Hugh Stephens posted his view, similar to what you read in MediaPolicy. In the course of his piece, he links to a 2020 background study published by the Library of Parliament shortly after Royal Assent to the 2019 Bill C-82, which was the enabling legislation for the DST.
The Library study takes the tax narrative from its origins in OECD discussions in 2013 to February 2020, a month after Joe Biden was inaugurated as US President.
It’s a useful read in a couple of ways.
First, the blow by blow history makes it clear that many of the urban legends around the DST are wrong. It was never a “data tax,” or an “audience tax,” or a “make Big Tech pay” tax.
It was a response to the problem of digital companies operating in Canada without “a permanent establishment” that makes the company’s product, like a factory or a mine. Without changes to the permanent establishment rule, foreign digital companies can freely offshore their Canadian revenues (or just pay tax on them in their home countries).

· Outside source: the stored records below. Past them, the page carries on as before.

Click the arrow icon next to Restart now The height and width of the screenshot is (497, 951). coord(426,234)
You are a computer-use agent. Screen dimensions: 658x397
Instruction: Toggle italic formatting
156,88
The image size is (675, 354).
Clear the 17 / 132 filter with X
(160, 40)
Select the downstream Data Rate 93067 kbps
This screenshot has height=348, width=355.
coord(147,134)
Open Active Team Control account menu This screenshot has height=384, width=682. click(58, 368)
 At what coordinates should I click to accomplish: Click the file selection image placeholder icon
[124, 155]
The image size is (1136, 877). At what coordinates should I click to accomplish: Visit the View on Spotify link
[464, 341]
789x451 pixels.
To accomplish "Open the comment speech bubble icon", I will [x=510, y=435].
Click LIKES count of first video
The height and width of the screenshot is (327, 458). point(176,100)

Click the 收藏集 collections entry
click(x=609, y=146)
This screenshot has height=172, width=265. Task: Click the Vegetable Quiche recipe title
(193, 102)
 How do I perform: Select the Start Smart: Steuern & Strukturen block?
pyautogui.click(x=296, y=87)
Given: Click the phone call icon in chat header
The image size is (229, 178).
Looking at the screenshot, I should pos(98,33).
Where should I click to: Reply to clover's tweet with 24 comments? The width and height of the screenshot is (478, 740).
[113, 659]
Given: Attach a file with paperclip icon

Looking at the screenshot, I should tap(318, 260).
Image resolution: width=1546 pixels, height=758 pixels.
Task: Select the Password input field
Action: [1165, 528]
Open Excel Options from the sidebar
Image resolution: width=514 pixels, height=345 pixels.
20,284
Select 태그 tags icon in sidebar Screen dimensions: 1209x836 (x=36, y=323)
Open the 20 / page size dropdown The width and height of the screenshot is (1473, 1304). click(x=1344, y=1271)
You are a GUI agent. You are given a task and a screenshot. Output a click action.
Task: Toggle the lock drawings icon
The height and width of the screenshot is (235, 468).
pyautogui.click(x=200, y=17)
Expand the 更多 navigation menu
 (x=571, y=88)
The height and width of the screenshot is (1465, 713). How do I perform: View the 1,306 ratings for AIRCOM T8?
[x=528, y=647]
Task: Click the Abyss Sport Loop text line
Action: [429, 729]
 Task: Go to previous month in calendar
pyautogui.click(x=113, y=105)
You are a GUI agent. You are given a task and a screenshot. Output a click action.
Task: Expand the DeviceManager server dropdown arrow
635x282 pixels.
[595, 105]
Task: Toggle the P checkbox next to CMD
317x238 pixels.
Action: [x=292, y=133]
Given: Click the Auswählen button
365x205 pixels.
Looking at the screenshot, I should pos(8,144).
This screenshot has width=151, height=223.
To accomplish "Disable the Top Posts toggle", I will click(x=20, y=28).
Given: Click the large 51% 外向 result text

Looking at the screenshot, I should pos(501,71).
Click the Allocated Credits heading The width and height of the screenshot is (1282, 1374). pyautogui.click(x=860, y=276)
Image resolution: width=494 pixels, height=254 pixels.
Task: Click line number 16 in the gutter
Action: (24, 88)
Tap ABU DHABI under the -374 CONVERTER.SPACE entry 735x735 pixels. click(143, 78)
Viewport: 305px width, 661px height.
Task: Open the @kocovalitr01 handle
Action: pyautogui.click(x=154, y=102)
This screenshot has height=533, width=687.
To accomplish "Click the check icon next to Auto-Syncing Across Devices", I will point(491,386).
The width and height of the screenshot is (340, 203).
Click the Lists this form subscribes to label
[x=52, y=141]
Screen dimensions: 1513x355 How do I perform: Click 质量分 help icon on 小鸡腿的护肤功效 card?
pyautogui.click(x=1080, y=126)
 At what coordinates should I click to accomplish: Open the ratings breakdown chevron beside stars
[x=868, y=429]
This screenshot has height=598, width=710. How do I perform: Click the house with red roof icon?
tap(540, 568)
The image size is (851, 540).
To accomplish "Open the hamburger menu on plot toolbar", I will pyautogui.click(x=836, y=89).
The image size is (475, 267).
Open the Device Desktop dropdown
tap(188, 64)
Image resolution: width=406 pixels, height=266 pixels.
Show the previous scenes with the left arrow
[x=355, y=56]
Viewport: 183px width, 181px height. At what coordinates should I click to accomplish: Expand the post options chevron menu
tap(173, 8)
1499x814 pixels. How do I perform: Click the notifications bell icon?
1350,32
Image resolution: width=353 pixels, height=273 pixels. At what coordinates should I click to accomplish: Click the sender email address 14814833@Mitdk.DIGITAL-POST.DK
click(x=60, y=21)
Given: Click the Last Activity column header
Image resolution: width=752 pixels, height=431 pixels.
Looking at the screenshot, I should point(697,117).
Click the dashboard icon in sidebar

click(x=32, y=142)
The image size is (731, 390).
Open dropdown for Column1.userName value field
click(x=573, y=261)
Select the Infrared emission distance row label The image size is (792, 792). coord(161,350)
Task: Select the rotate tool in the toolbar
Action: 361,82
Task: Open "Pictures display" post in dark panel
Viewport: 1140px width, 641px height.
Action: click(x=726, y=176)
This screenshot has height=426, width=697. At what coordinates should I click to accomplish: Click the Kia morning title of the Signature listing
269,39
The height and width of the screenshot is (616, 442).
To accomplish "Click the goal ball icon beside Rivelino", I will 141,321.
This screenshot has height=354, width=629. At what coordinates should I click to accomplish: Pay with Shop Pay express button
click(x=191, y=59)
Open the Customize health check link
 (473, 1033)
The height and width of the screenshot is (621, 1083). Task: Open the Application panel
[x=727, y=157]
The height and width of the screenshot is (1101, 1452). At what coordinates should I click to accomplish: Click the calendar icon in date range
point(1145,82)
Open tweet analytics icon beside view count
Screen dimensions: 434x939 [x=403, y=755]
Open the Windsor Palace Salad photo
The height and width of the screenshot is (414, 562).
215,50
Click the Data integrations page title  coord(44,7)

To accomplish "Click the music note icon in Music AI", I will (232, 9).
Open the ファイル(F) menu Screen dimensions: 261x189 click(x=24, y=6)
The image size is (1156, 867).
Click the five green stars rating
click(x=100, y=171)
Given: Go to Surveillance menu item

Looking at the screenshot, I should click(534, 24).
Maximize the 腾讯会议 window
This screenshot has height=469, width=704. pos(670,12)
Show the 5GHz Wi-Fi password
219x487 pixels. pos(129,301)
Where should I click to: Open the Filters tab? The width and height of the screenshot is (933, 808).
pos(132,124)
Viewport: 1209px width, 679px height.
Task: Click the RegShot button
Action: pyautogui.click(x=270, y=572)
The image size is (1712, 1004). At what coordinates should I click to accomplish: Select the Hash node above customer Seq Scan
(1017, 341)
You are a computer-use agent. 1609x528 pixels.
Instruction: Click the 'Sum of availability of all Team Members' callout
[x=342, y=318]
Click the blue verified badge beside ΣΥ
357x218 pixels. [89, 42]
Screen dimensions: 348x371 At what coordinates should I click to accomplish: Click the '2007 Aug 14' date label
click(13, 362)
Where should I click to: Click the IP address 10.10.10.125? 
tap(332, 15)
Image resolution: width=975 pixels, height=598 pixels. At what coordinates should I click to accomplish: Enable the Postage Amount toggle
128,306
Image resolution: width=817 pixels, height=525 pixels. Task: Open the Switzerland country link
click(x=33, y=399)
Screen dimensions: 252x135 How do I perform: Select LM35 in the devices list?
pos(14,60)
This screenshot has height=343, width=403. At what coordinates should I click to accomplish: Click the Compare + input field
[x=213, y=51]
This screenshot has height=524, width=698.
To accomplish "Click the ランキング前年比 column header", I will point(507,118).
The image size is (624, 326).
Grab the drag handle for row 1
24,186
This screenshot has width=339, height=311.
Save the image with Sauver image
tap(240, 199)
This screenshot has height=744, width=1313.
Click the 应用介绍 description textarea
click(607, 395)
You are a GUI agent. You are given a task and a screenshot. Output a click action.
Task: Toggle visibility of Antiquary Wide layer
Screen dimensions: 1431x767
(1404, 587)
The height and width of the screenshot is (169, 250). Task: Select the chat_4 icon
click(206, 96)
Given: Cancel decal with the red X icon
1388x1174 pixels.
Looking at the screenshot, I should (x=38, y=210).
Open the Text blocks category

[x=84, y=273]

The other thing that the Library study does is follow the negotiation narrative among OECD countries and with the US.
A first-term Trump was opposed to the DSTs being legislated in Europe and threatened retaliation. Once Trump lost the election to Biden, the UK and France moved quickly.
Canada lagged for reasons best known to the Finance Minister and the PM. Perhaps they were waiting to see if President Biden could get Congress to ratify a new tax treaty that would curb the use of offshore tax havens and agree to a minimum global corporate tax rate.
We know the outcome. Nice guys finish last.